Tomorrow I'm hosting property developers in the city because I want to work with them. All these empty buildings in the inner city hijacked by the criminal elements. I'm saying to the criminal elements, please run away before I come, because I am going to work with those guys to make sure we evict you. I want to get civil society behind me.
reason: One of the things the council you now run was vicious about under the ANC was getting rid of street traders. Clearing them away as if they're litter. Literally: The litter department was given the job of getting rid of people. That's one of the biggest sources of unemployment for unskilled people—desperate, single people. What is your policy on that?
Mashaba: These poor people that you see that are selling on the street corners.

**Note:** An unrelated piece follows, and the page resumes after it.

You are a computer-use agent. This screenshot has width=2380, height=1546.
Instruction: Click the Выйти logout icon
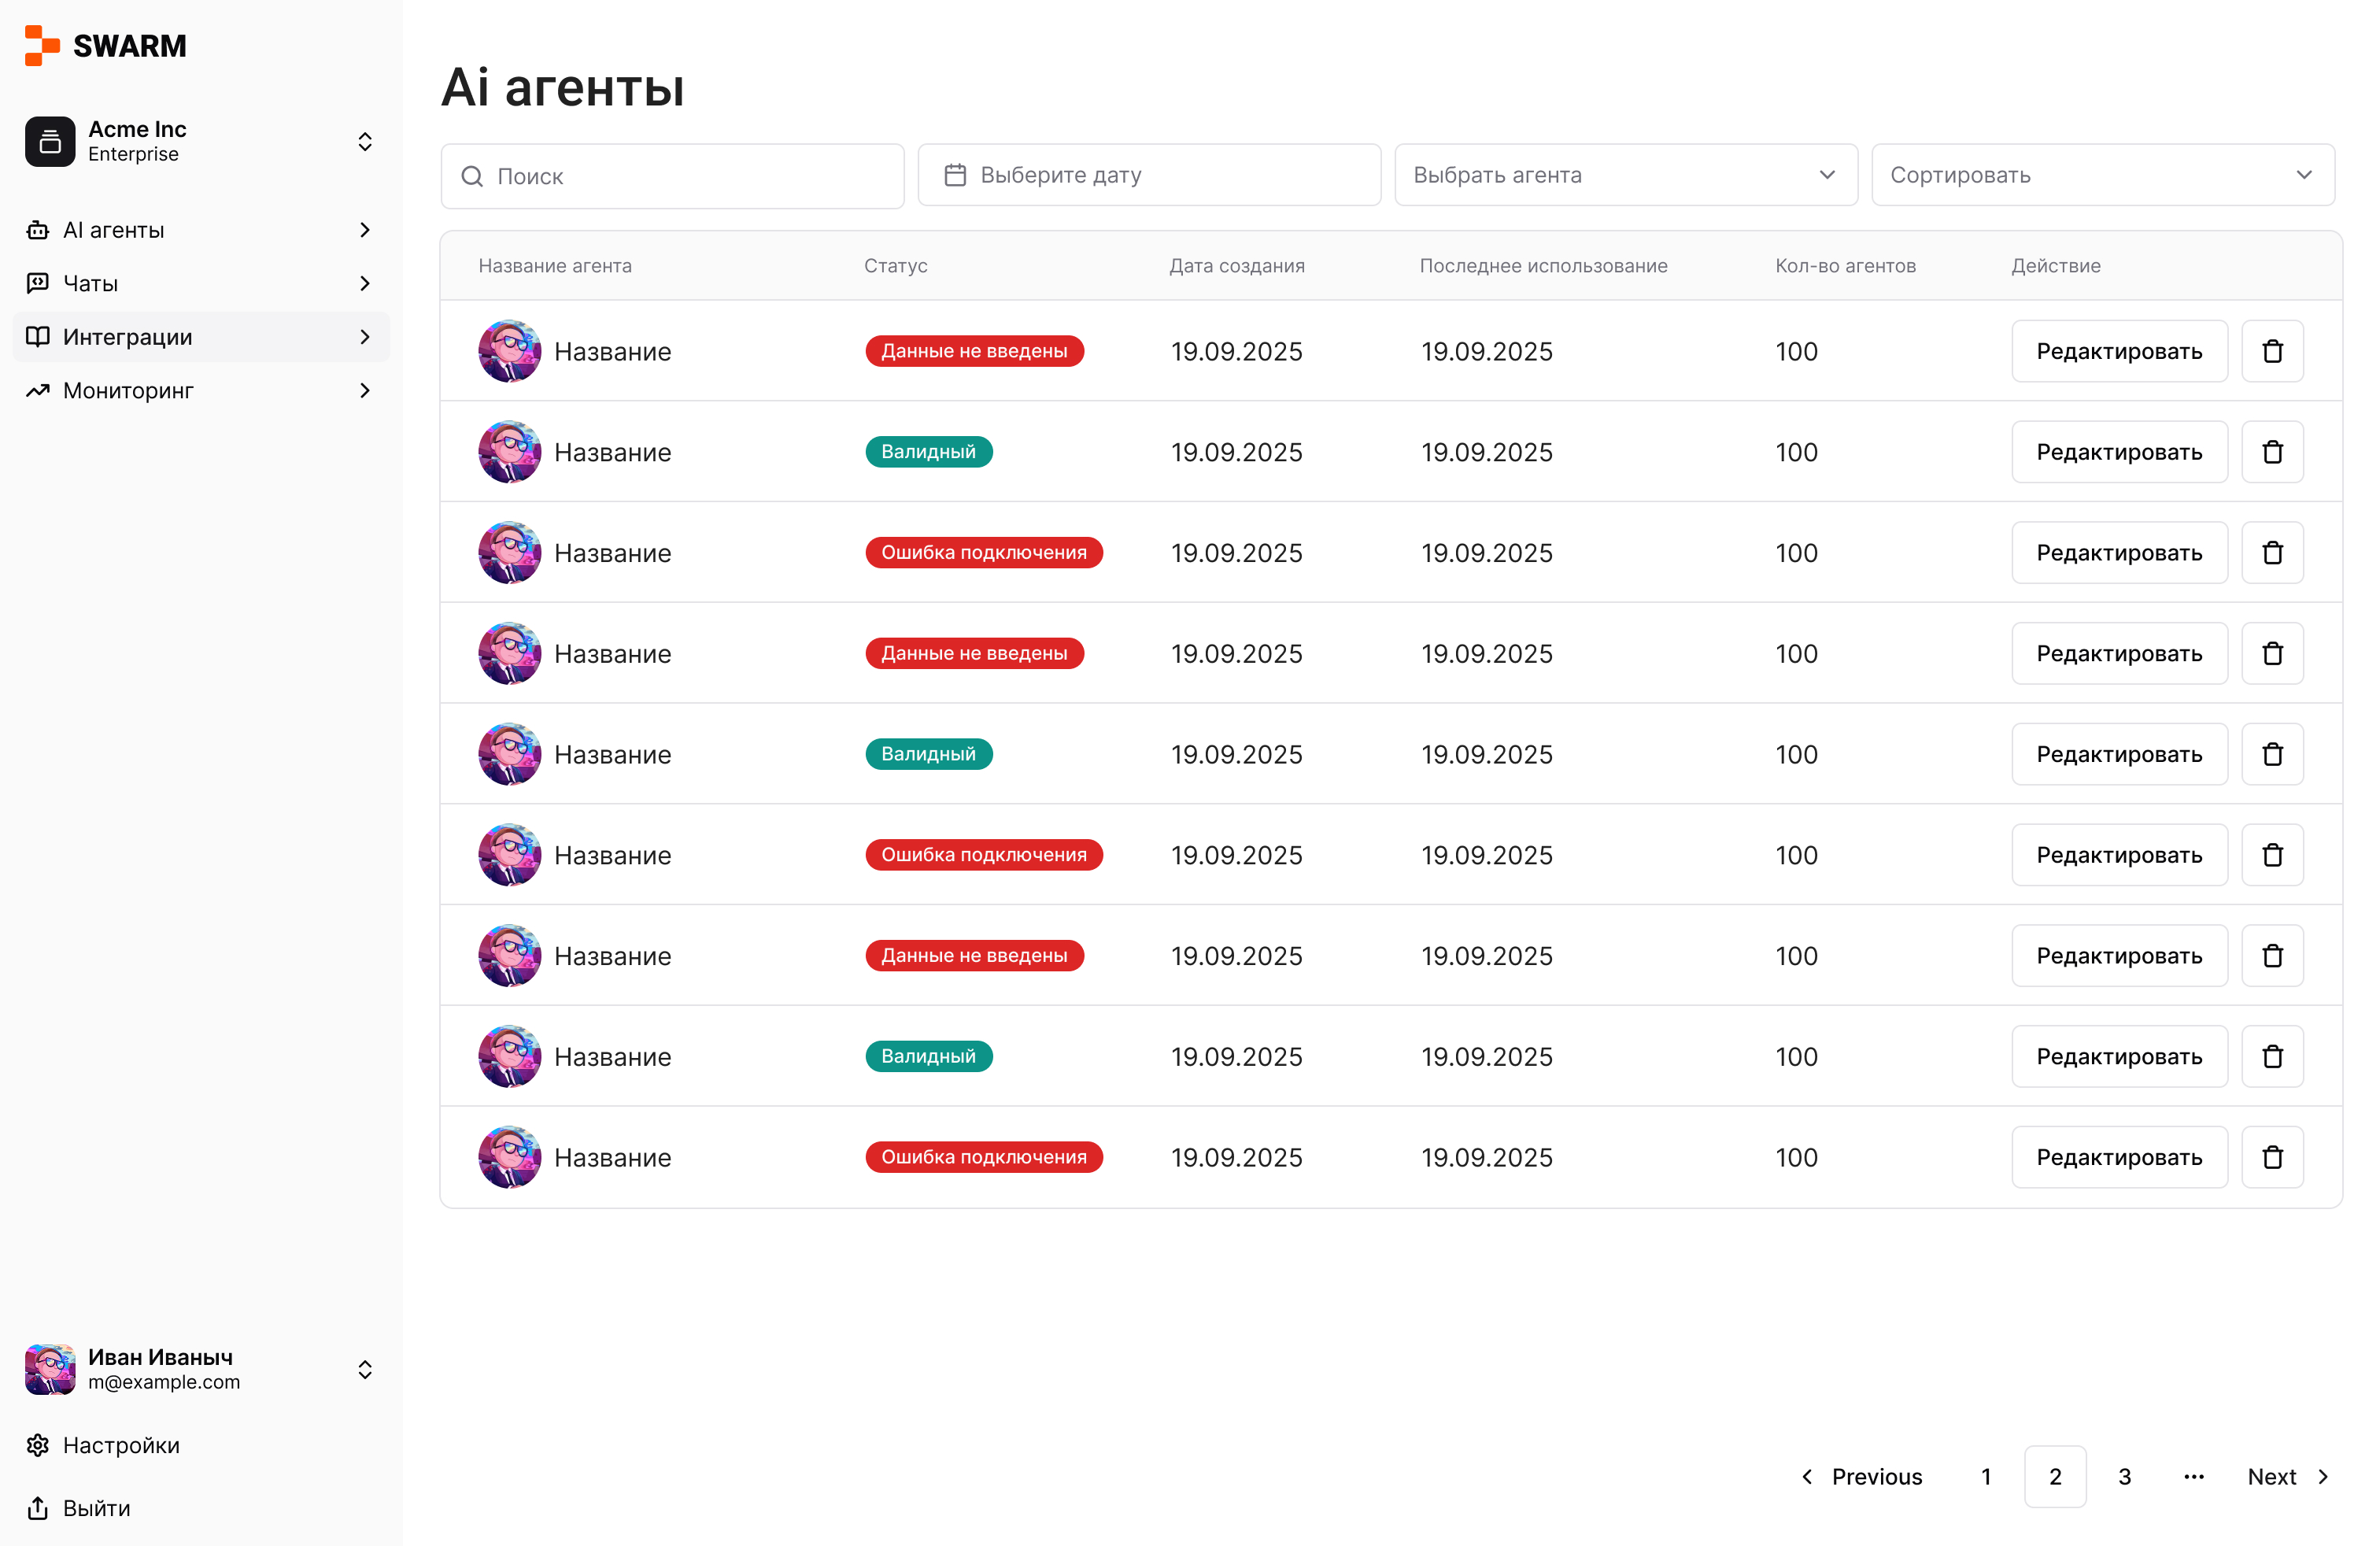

Do you think they like that life? The ANC government has not made it possible for them to work in proper factories and shops, because the ANC hates business and hates profits. So what happens? Everyone has to sell potatoes and tomatoes on the side of the road. But if private-sector business is allowed to operate, why must people sell potatoes or whatever on the side of the road and make 20 rands (about $1.50) a day, when I can work in factory for 4,000 rands a month and get the experience?
reason: Do you have any quantified targets?
Mashaba: Unemployment in our city right now sits at 31 to 32 percent. It's very high. We need to drive this down and I am saying I'm committing to drive it to under 20 percent during my five-year term. If I fail, I want people not to vote me back, because they will know I've failed them.
Unemployment has reached crisis proportions in our country, and that's really what I want to put my emphasis on. Yes, I am talking about building houses and so forth, but I won't be able to build houses and infrastructure if I don't have the money, and where will the money come from? That is why I want to drive business.
reason: When you walked into the office and became a member, no one in the D.A. even knew you. You had no particular political ambitions. A year later, you are the mayor of the most important city in Africa.
Mashaba: Not a single political analyst or commentator gave me a chance. They wrote me off.
reason: What did they call you? Naive?
Mashaba: Naive and a novice. So no one believed. I actually thought we would get an outright majority. But even when I asked for an outright majority, I kept saying to the voters, "Please don't give me a blank check. You have been abused so long. You should not allow it."
Leon Louw is executive director of the South Africa-based Free Market Foundation.